Pourquoi un africain accepte de rester chrétien ? Parce que « le christianisme est par excellence la religion des esclaves » ...
donc, pour exactement les mêmes raisons que dans les autres peuples, à mon avis, avaient-ils la force et les moyens de se rebeller contre leurs maitres ?

Après la journée du 15 janvier 1935, Simone Weil écrit dans son Journal d’usine :

« L’épuisement finit par me faire oublier les raisons véritables de mon séjour en usine, rend presque invincible pour moi la tentation la plus forte que comporte cette vie : celle de ne plus penser, seul et unique moyen de ne pas en souffrir. C’est seulement le samedi après-midi et le dimanche que me reviennent des souvenirs, des lambeaux d’idées, que je me souviens que je suis aussi un être pensant. Effroi qui me saisit en constatant la dépendance où je me trouve à l’égard des circonstances extérieures. : il suffirait qu’elles me contraignent un jour à un travail sans repos hebdomadaire – ce qui est toujours possible - - et je deviendrais une bête de somme, docile et résignée (au moins pour moi). Seul le sentiment de la fraternité, l’indignation devant les injustices infligées à autrui subsistent intacts – mais jusqu’à quel point cela tiendrait-il à la longue ? –
Je ne suis pas loin de conclure que l’âme d’un ouvrier dépend d’abord de sa constitution physique. Je ne vois pas comment ceux qui ne sont pas costauds peuvent éviter de tomber dans une forme quelconque de désespoir – soûlerie, ou vagabondage, ou crime, ou débauche, ou simplement, et bien plus abrutissement - (et religion  ?).
La révolte est impossible, sauf par éclairs (je veux dire même à titre de sentiment). D’abord, contre quoi ? on est seul avec son travail, on ne pourrait se révolter que contre lui – or travailler avec irritation, ce serait ma travailler, donc crever de faim. […] On est comme les chevaux qui se blessent eux-mêmes dès qu’ils tirent sur le mors – et on se courbe. On perd conscience de cette situation, on la subit, c’est tout. Tout réveil de la pensée est douloureux. »

Après une journée de travail à Boulogne-Billancourt où elle éprouve l’indifférence de ses camarades, qui quittent en toute hâte l’usine sans presque échanger une parole, elle note :

« Moi, malgré la fatigue, j’ai tellement besoin d’air frais que je vais à pied jusqu’à la Seine ; là, je m’assieds au bord, sur une pierre, morne, épuisée et le cœur serré par la rage impuissante, me sentant vidée de toute substance vitale ; je me demande si, au cas où je serais condamnée à cette vie, j’arriverais à traverser tous les jours la Seine sans me jeter une fois dedans »

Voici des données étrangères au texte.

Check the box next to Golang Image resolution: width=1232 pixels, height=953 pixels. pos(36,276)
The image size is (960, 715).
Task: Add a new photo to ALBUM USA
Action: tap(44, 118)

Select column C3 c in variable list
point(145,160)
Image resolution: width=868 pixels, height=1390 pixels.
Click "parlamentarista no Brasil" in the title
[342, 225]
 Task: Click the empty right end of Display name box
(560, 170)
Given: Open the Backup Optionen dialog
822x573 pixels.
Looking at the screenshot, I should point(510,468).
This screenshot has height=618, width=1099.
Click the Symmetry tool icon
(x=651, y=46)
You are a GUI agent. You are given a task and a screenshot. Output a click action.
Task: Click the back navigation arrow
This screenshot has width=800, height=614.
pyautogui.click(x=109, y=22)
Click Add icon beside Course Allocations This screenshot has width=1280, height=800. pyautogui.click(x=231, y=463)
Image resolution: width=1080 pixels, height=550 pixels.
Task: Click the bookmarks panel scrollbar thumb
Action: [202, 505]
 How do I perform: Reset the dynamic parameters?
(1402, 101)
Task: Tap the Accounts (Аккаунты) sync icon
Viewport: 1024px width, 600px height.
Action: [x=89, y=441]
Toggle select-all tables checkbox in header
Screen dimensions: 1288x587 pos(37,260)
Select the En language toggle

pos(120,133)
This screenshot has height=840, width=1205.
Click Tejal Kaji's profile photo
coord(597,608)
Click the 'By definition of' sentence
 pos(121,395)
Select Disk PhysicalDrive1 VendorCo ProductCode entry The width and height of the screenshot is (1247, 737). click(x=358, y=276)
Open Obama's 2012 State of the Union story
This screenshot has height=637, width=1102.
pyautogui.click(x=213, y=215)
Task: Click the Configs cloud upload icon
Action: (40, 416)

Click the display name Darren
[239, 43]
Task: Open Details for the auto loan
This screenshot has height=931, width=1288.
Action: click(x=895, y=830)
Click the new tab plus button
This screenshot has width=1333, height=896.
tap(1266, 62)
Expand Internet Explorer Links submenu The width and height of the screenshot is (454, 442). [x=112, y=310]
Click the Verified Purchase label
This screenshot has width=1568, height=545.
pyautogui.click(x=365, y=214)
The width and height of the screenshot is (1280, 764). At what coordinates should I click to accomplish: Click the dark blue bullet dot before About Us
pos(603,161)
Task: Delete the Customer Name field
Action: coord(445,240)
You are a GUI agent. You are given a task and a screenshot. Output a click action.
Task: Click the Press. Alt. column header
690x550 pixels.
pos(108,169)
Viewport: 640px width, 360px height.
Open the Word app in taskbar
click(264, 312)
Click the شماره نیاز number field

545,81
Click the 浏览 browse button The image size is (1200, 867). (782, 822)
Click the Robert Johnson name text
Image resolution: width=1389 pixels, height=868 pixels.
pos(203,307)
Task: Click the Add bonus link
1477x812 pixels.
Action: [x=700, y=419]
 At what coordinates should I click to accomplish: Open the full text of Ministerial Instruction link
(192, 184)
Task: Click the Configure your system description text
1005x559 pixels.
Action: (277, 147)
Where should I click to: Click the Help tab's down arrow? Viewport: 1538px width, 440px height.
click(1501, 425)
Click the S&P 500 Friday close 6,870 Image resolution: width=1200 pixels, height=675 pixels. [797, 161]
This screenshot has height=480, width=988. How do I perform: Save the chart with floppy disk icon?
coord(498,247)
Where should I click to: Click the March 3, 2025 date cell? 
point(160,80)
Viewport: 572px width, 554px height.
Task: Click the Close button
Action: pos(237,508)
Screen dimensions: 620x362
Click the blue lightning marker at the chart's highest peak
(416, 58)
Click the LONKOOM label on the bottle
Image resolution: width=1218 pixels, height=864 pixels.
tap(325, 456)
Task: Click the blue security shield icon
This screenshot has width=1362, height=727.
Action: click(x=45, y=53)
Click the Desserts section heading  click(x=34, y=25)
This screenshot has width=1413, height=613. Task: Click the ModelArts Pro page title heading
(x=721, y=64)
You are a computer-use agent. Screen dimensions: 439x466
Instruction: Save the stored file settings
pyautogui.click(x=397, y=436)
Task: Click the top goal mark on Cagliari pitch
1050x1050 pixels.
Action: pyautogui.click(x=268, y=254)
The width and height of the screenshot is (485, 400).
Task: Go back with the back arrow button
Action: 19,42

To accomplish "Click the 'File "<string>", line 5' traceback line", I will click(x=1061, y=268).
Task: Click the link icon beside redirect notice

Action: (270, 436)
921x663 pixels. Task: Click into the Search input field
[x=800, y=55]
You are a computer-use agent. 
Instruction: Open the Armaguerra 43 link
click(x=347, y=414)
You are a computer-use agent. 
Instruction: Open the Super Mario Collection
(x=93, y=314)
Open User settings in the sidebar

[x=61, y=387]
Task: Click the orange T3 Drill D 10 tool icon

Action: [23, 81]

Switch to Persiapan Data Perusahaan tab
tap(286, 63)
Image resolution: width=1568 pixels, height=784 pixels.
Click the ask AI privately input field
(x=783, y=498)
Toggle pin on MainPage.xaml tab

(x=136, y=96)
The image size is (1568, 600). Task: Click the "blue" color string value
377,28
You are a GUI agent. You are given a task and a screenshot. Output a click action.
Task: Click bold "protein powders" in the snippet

en 1935, à Pavao de xxx ... , au nord de Porto, elle assiste sur la plage à une procession de femmes de pêcheurs, et elle écrivait :
« J’avais l’âme et le corps, en quelque sorte en morceaux. Étant dans cet état d’esprit et dans un état physique misérable, je suis entrée dans ce petit village portugais qui était hélas très misérable aussi, seule le soir de la pleine lune, le jour même de la fête patronale C’était au bord de la mer, les femmes des pêcheurs faisaient le tour des barques en procession, portant des cierges et chantaient des cantiques certainement très anciens … d’une tristesse déchirante. Là, j’ai eu soudain la certitude que le christianisme est par excellence la religion des esclaves. Les esclaves ne peuvent pas ne pas y adhérer, et moi parmi les autres.  »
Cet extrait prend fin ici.